We reject the committees comparison of this case to State ex rel. Cuyahoga County Democratic Party Executive Commt., 67 Ohio St.3d 1, 615 N.E.2d 615, in which we granted a writ of mandamus because the secretary rejected an appointee based on rumors and accusations that he had violated campaign-finance laws. In Taft, the secretary relied on an article that accused the appointee of wrongful conduct, whereas LaRose is relying on an article in which Sweda tacitly admits the wrongful conduct.

{¶ 21} In addition, we note that R.C. 3501.07 imposes on the committee the burden to prove “the qualifications of the person so recommended.” The evidence in the record shows that Sweda was a businesswoman and, for a brief time, a county officeholder. But the committee makes no argument about these qualifications and how they support Swedas competency as a potential board-of-elections member. The committee repeatedly notes that Sweda has never been convicted of misusing public funds. But that is not the standard for whether a recommended person is qualified in the secretarys eyes for appointment. See State ex rel. Lawrence Cty. Republican Party Executive Commt., 119 Ohio St.3d 92, 2008-Ohio-3753, 892 N.E.2d 428, at ¶ 14 (finding no abuse of discretion when secretary rejected appointee based on reports of potentially criminal conduct, even though appointee had not been charged or convicted). Thus, the committee has failed to meet its burden of proof in a second critical respect.

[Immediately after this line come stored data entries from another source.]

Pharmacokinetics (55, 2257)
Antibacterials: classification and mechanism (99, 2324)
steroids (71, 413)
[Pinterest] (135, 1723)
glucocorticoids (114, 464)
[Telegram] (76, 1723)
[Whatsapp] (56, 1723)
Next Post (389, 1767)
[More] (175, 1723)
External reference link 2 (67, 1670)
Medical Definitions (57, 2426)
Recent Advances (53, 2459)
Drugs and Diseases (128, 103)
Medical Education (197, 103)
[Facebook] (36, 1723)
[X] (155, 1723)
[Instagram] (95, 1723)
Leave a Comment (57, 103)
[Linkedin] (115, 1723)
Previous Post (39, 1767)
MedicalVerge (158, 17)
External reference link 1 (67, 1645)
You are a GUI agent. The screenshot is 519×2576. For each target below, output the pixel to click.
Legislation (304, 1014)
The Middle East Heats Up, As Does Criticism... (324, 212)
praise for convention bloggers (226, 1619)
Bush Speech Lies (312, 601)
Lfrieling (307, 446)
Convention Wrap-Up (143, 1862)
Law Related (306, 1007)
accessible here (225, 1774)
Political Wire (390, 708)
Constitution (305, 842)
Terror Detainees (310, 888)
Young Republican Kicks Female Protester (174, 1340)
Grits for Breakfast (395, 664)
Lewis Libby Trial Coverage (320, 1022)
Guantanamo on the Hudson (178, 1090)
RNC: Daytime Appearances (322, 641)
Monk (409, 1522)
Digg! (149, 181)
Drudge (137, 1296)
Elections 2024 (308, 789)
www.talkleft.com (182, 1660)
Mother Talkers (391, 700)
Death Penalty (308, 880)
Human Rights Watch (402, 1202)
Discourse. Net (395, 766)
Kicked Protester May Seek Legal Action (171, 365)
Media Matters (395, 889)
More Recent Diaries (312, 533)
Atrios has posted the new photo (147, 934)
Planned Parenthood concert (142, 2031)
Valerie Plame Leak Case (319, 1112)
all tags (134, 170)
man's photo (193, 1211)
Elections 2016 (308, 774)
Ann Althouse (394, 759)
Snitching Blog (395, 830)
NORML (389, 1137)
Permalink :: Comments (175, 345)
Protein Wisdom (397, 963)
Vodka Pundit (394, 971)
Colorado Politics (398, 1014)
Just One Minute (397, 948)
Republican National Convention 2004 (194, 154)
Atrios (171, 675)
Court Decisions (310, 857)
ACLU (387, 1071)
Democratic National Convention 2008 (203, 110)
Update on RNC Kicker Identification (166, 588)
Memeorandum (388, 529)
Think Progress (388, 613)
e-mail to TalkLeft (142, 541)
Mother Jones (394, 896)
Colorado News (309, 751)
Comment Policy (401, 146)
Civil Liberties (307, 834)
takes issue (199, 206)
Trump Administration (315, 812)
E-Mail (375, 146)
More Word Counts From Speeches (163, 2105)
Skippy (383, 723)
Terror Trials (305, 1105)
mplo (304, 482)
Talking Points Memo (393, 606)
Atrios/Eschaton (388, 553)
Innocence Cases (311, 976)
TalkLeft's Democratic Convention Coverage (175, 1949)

Having failed to meet its burden of proof, the committee has not demonstrated its entitlement to a writ of mandamus to compel the secretary to appoint its nominee to the Lorain County Board of Elections.

Conclusion

{¶ 22} For the reasons discussed above, we deny the request for a writ of mandamus.

Writ denied.

{¶ 23} Pursuant to R.C. 3501.07, the secretary of state “shall appoint” to a county board of elections a qualified elector who has been recommended by a county partys executive committee to fill a vacancy on the board, “unless the secretary of state has reason to believe that the elector would not be a competent member of such board.”

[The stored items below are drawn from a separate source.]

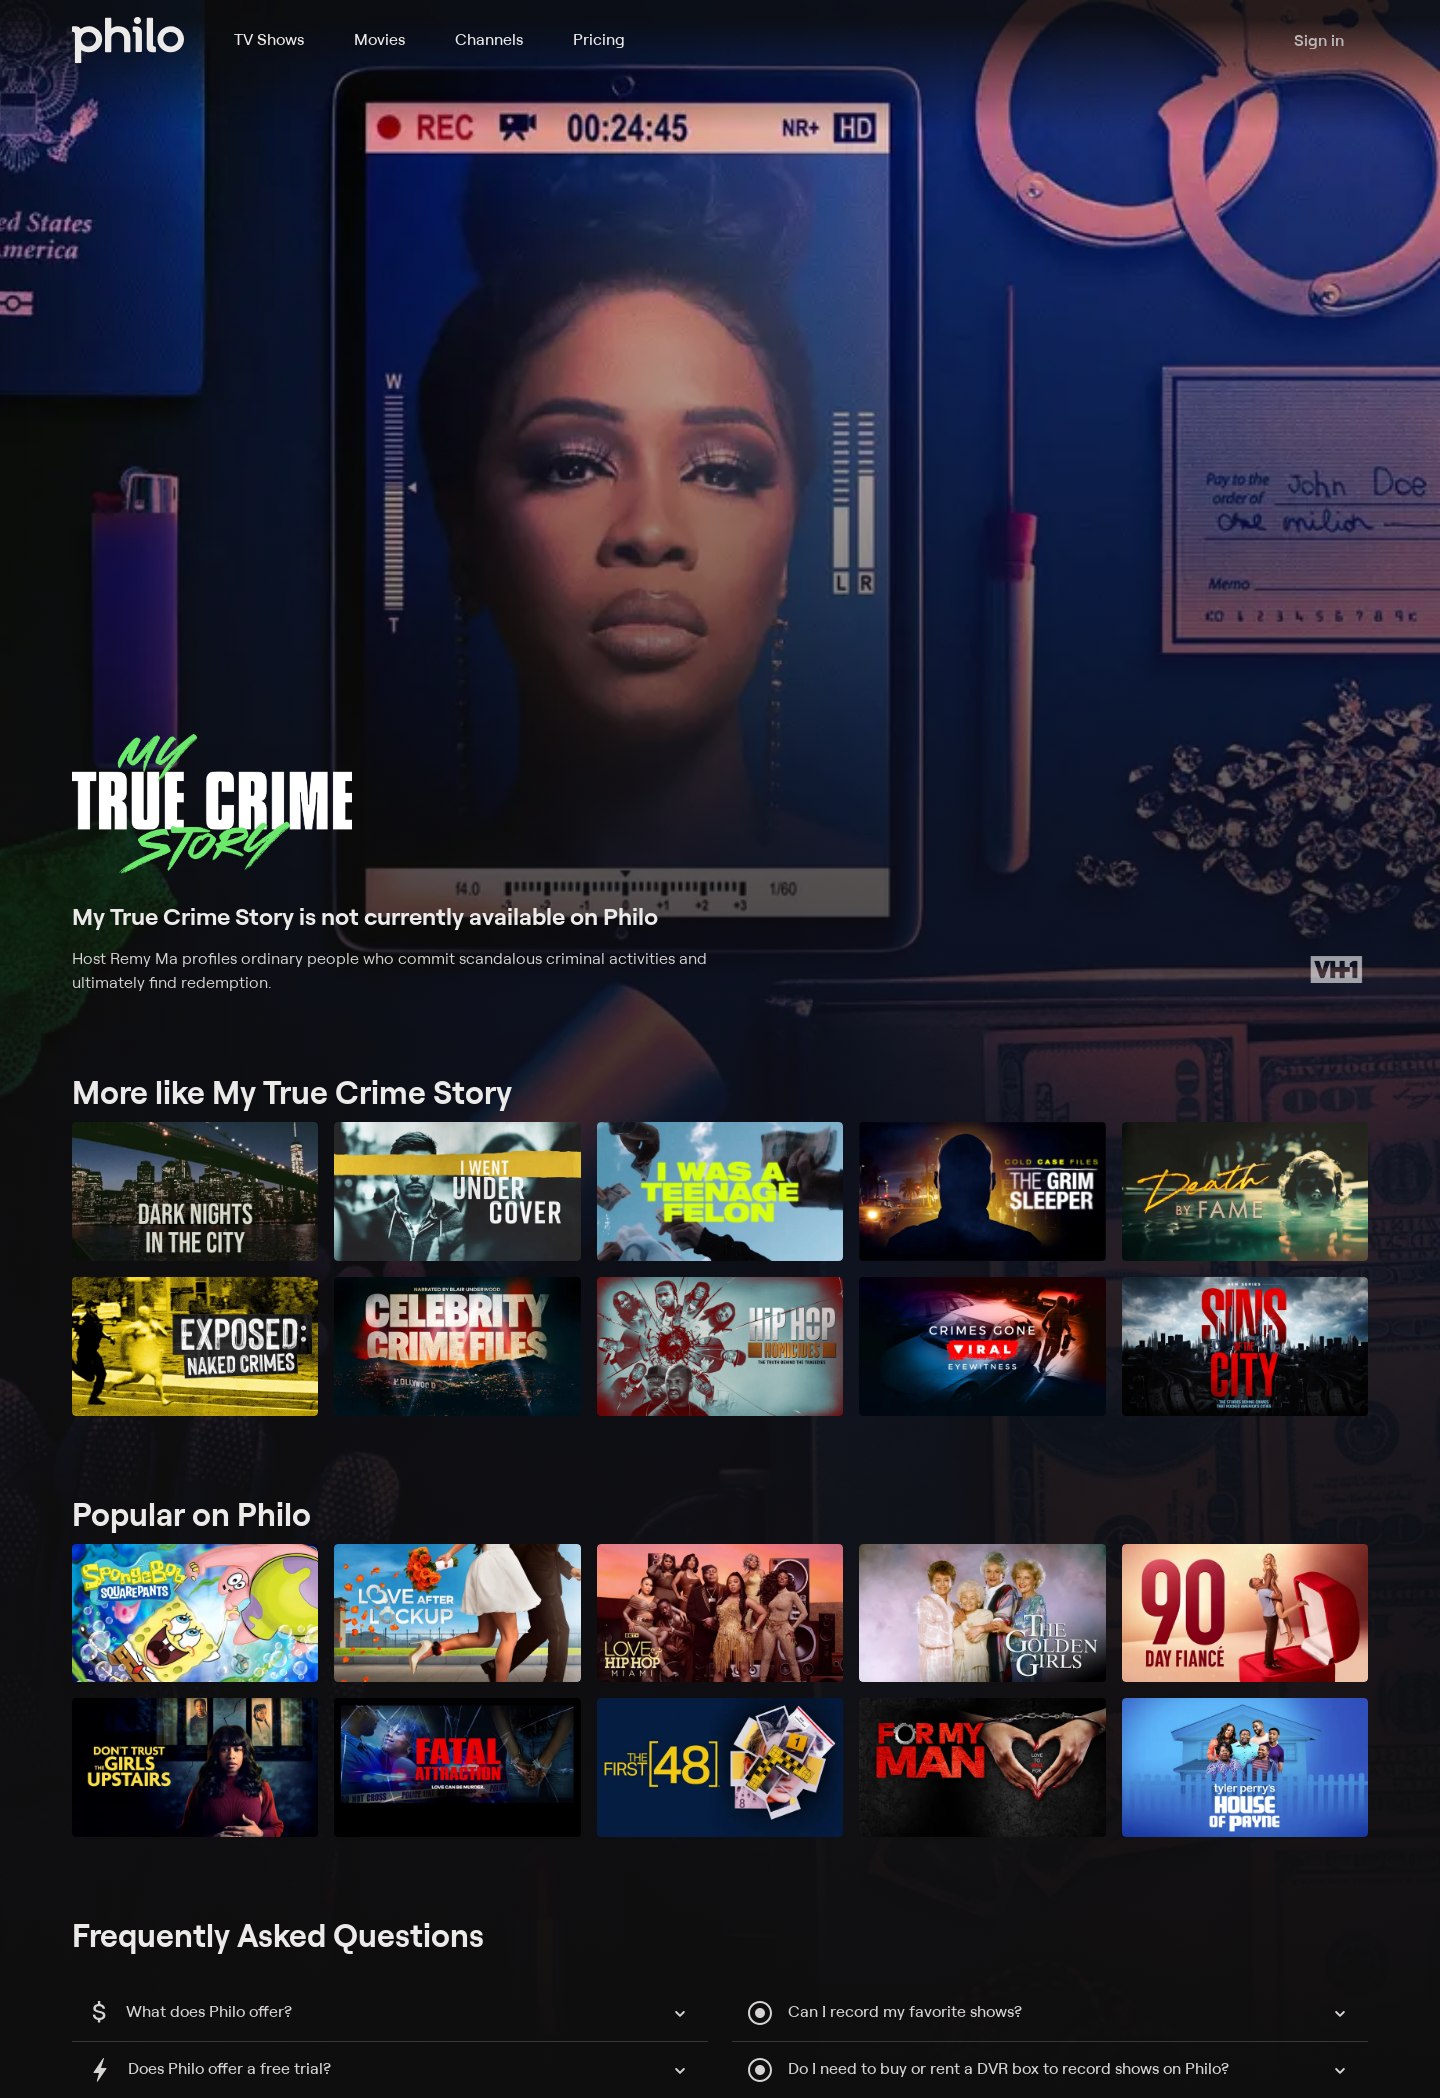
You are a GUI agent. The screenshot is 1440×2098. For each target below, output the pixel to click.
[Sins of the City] (1245, 1346)
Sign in (1319, 40)
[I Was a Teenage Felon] (720, 1191)
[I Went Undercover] (457, 1191)
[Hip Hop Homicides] (720, 1346)
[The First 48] (720, 1767)
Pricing (599, 39)
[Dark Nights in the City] (195, 1191)
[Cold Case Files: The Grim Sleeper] (982, 1191)
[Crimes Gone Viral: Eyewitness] (982, 1346)
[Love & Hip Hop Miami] (720, 1613)
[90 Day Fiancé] (1245, 1613)
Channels (489, 39)
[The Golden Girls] (982, 1613)
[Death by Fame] (1245, 1191)
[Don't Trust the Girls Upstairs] (195, 1767)
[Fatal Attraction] (457, 1767)
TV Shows (269, 39)
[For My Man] (982, 1767)
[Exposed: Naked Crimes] (195, 1346)
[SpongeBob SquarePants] (195, 1613)
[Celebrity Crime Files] (457, 1346)
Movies (379, 39)
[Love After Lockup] (457, 1613)
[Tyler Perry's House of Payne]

{¶ 24} In this case, respondent, Secretary of State Frank LaRose, rejected relator Lorain County Democratic Party Executive Committees recommendation that he appoint Sharon Sweda to serve on the Lorain County Board of Elections after receiving (1) a packet of unauthenticated documents sent anonymously showing Swedas purported misuse of her county e-mail account for political campaigning, (2) an October 2, 2020 newspaper article reporting on similar allegations and Swedas explanation and corrective action, (3) an October 20, 2020 letter from the Ohio auditor acknowledging that offices receipt of similar allegations and expressly reciting that the auditor had not confirmed the accuracy of the allegations, and (4) an unsolicited e-mail from someone identifying himself as “John Gall” who made similar and other allegations against Sweda. That smear campaign was apparently enough for the secretary of state. Without even bothering to contact Sweda or providing her an opportunity to respond to these allegations, the secretary of state refused to appoint her to fill the vacancy on the board. In my opinion, the reasons advanced by the secretary of state for denying Swedas appointment utterly fail to withstand factual scrutiny, much less show that she would not be a competent member of the county board.

R.C. 3501.07 requires a reasonable belief that a person is incompetent to serve on the elections board. State ex rel. Summit Cty. Republican Party Executive Commt. v. Brunner, 118 Ohio St.3d 515, 2008-Ohio-2824, 890 N.E.2d 888, ¶ 78 (Cupp, J., concurring). It is an abuse of discretion for the secretary to reject a recommendation based on rumors and suspicion. State ex rel. Cuyahoga Cty. Democratic Party Executive Commt. v. Taft, 67 Ohio St.3d 1, 2, 615 N.E.2d 615 (1993).

(Emphasis sic.) State ex rel. Lucas Cty. Republican Party Executive Commt. v. Husted, 144 Ohio St.3d 352, 2015-Ohio-3948, 43 N.E.3d 411, ¶ 27.

{¶ 25} Contrary to that case authority, todays opinion upholds the secretarys decision based on unadulterated rumor and suspicion. And contrary to what is stated in todays opinion, Sweda did not admit to intentional wrongdoing for any misuse of her county e-mail. Remarkably, the opinion declares, at ¶ 17, that the secretary of state “is not required to accept [Swedas] self-serving explanation for her actions”—an explanation that was reported by others, since the secretary did not ask Sweda any questions directly—while sanctioning without question the secretarys reliance on no less self-serving rumors and accusations contained in anonymous correspondence. The majority suggests that the secretary is not a court that is bound by rules requiring competent admissible evidence, yet here we are—the court of last resort—seemingly content to ignore the utterly unsubstantiated reasons proffered by the secretary.

{¶ 26} Because the secretarys reasons do not withstand factual scrutiny, the secretary had no legitimate reason to reject the recommendation. Rejecting the recommendation for no legitimate reason is an abuse of discretion. I dissent, and I would grant the requested writ of mandamus.

FOOTNOTES

1

.   Because the statute expressly authorizes mandamus as a remedy, the committee is not required to demonstrate that it lacks an adequate remedy in the ordinary course of the law. See State ex rel. Steckman v. Jackson, 70 Ohio St.3d 420, 426-427, 639 N.E.2d 83 (1994), overruled on other grounds, State ex rel. Caster v. Columbus, 151 Ohio St.3d 425, 2016-Ohio-8394, 89 N.E.3d 598.

2

.   Because we reach this conclusion, it is unnecessary to opine on the evidentiary value, if any, of the letters from John Gall and the auditors office.

Per Curiam.

OConnor, C.J., and Kennedy, Stewart, and Brunner, JJ., concur.

Fischer and DeWine, JJ., concur in judgment only.

Donnelly, J., dissents, with an opinion.